◆ **Supplied material**:

━━━━━━━━━━

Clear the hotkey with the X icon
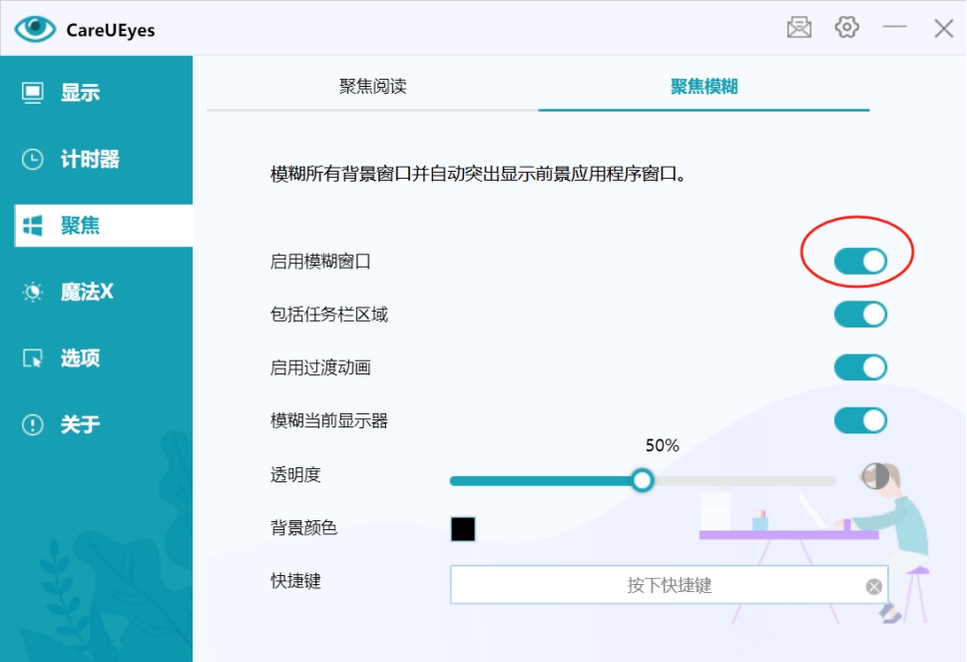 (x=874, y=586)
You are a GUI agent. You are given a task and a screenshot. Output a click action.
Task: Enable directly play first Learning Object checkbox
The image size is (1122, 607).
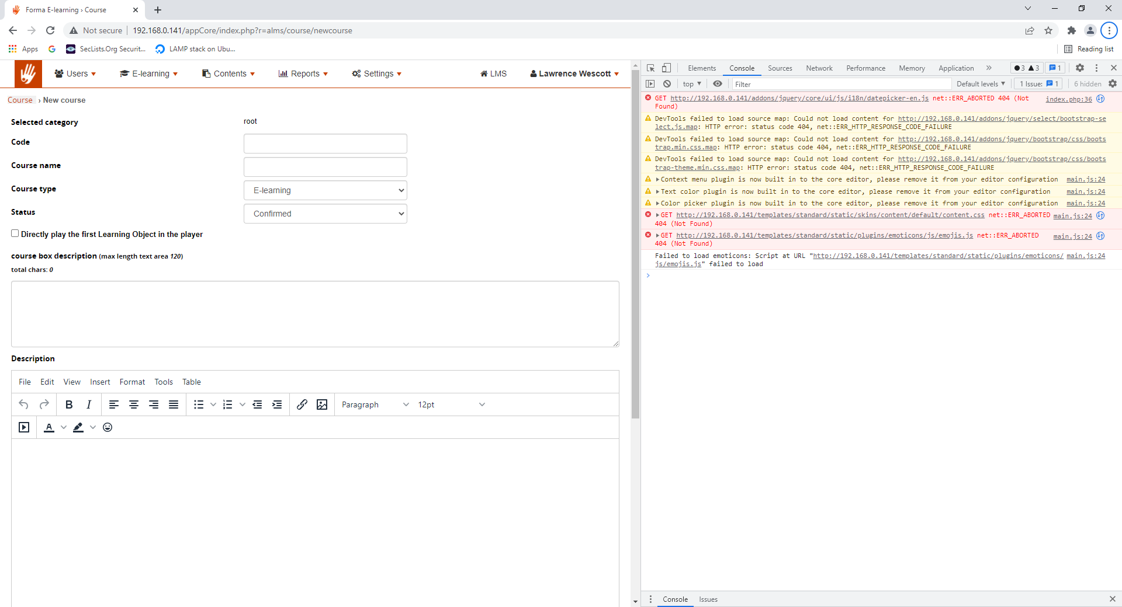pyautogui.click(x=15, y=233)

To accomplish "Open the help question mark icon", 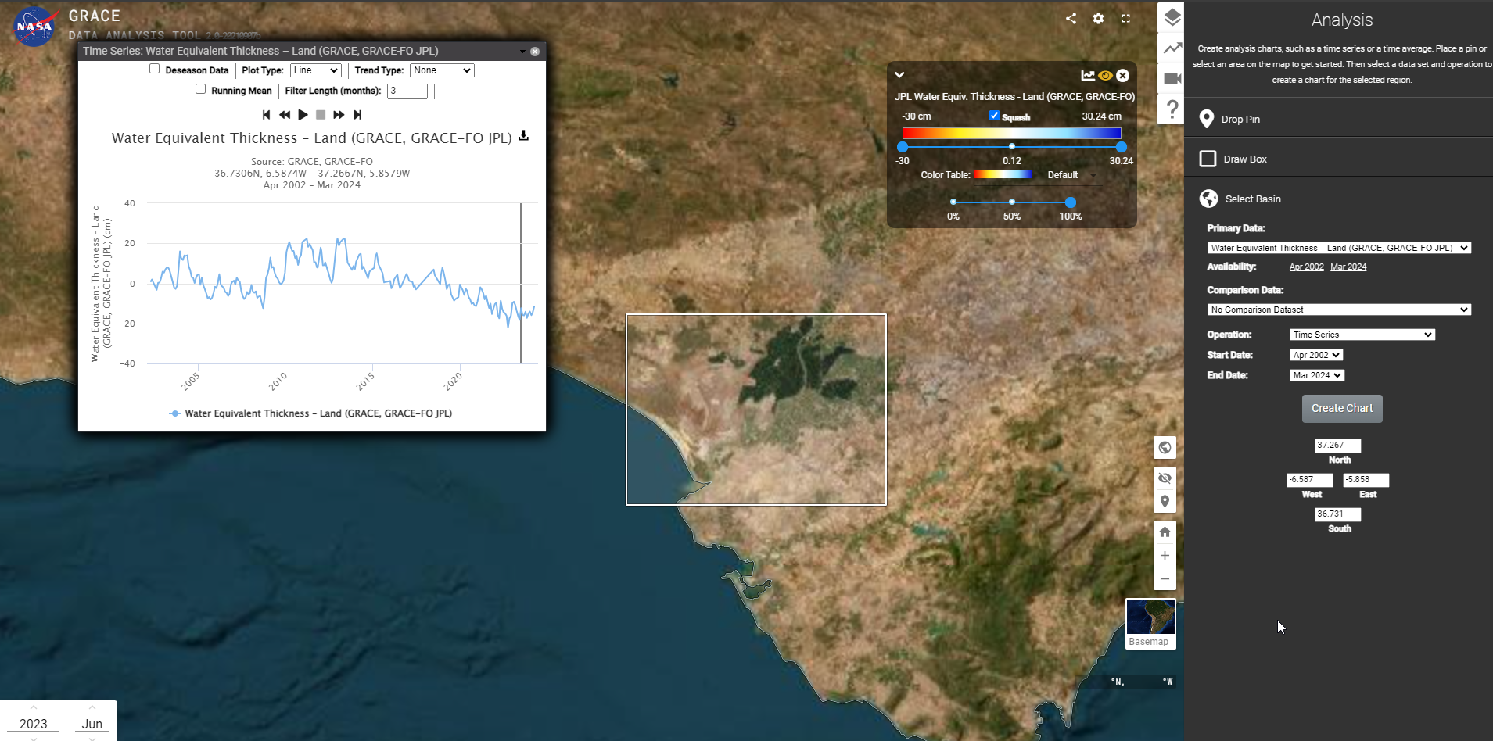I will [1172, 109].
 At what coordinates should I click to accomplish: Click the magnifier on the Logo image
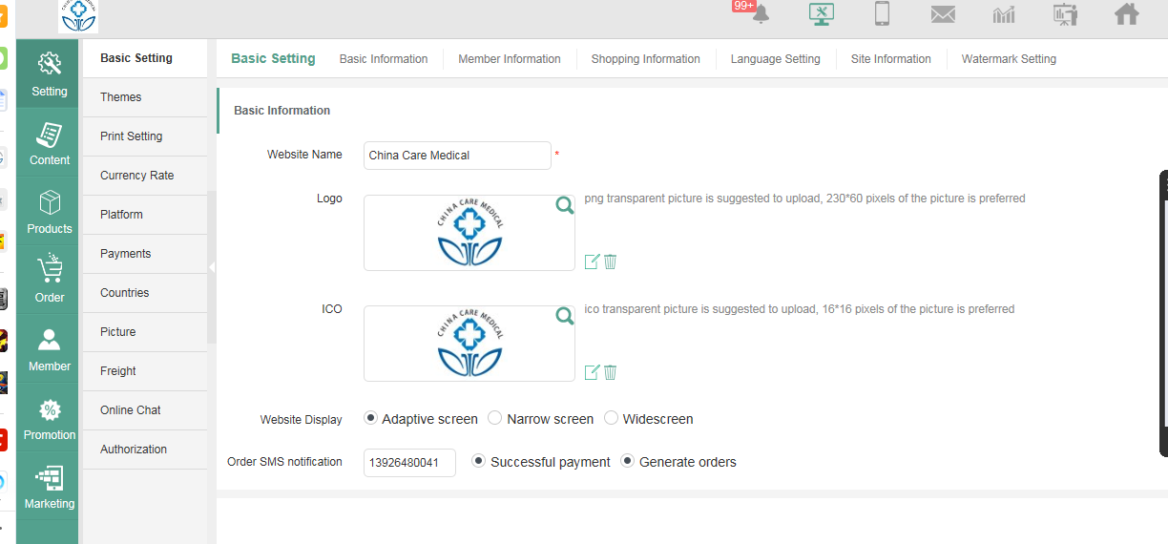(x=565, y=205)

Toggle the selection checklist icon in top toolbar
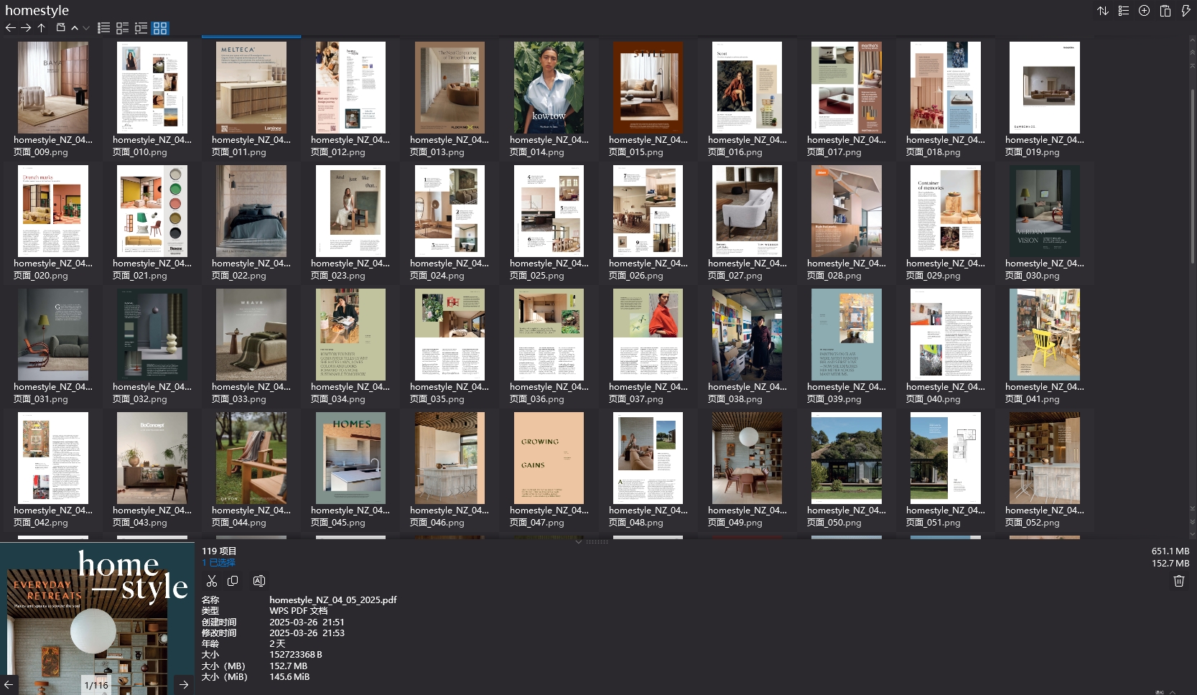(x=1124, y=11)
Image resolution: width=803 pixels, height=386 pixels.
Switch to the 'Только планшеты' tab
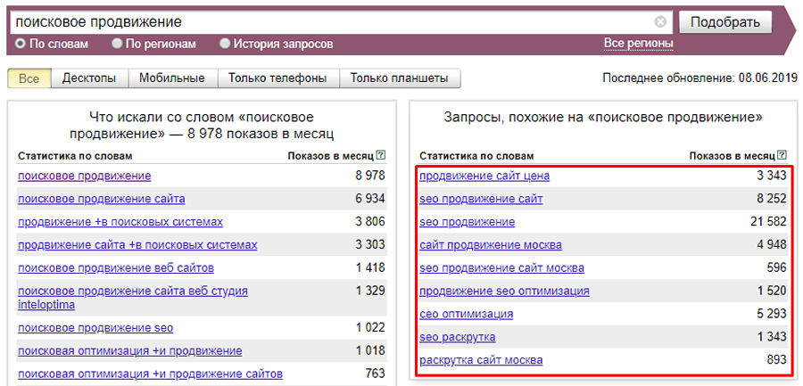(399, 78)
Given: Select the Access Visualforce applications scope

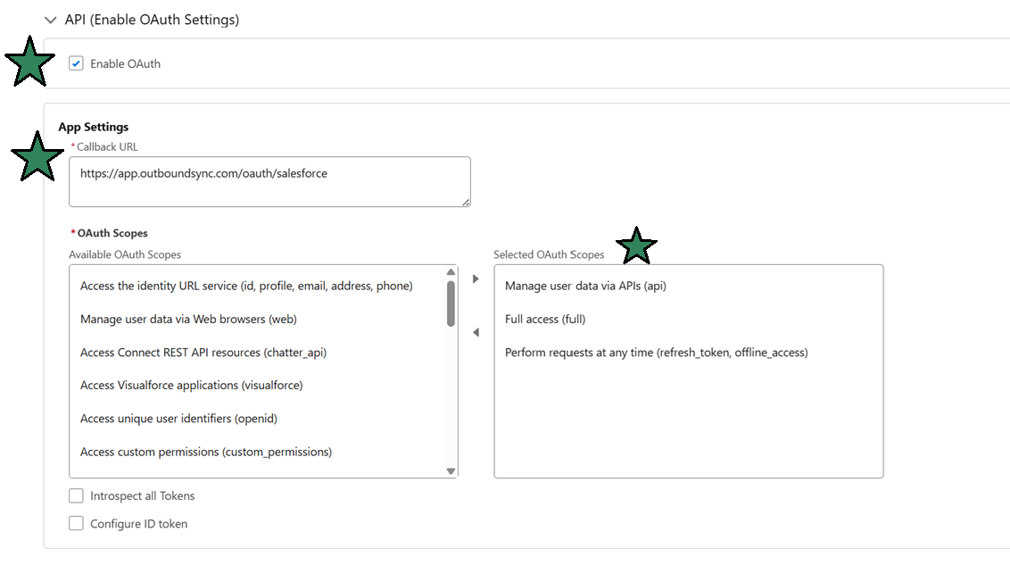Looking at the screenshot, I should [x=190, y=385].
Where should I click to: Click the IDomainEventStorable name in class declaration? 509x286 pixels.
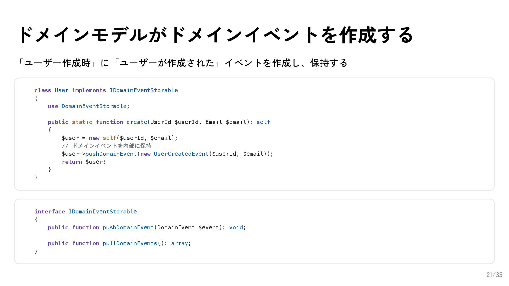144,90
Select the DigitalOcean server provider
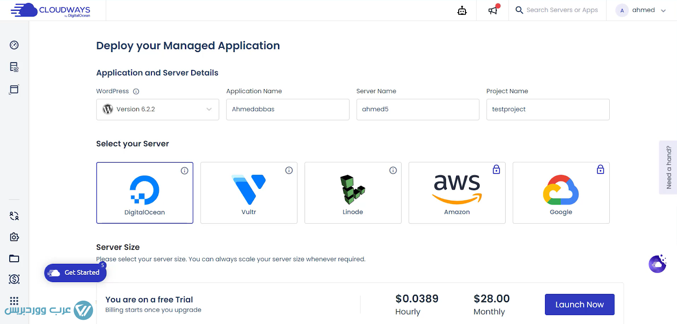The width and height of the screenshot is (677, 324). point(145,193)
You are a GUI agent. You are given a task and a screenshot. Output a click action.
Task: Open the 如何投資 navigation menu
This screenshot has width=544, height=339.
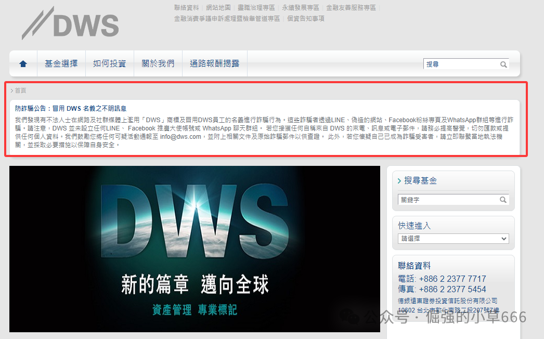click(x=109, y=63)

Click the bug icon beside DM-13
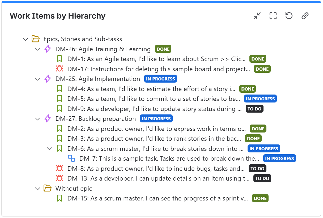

━━━━━━━━━━

◆ **Aim of the task**:
Pictures should be omitted. Please return exactly the lines from the line that holds "At what coordinates" through the end of the records.

◆ **Written solution**:
 At what coordinates should I click to accomplish: Click the magnifier on the Logo image
(x=565, y=205)

Toggle the selection checklist icon in top toolbar
(x=1124, y=11)
Image resolution: width=803 pixels, height=386 pixels.
Switch to the 'Только планшеты' tab
(399, 78)
Given: Select the Access Visualforce applications scope

Looking at the screenshot, I should [x=190, y=385].
Where should I click to: Click the IDomainEventStorable name in class declaration? 509x286 pixels.
144,90
Select the DigitalOcean server provider
The width and height of the screenshot is (677, 324). point(145,193)
You are a GUI agent. You are given a task and a screenshot. Output a click action.
Task: Open the 如何投資 navigation menu
This screenshot has width=544, height=339.
click(x=109, y=63)

Click the bug icon beside DM-13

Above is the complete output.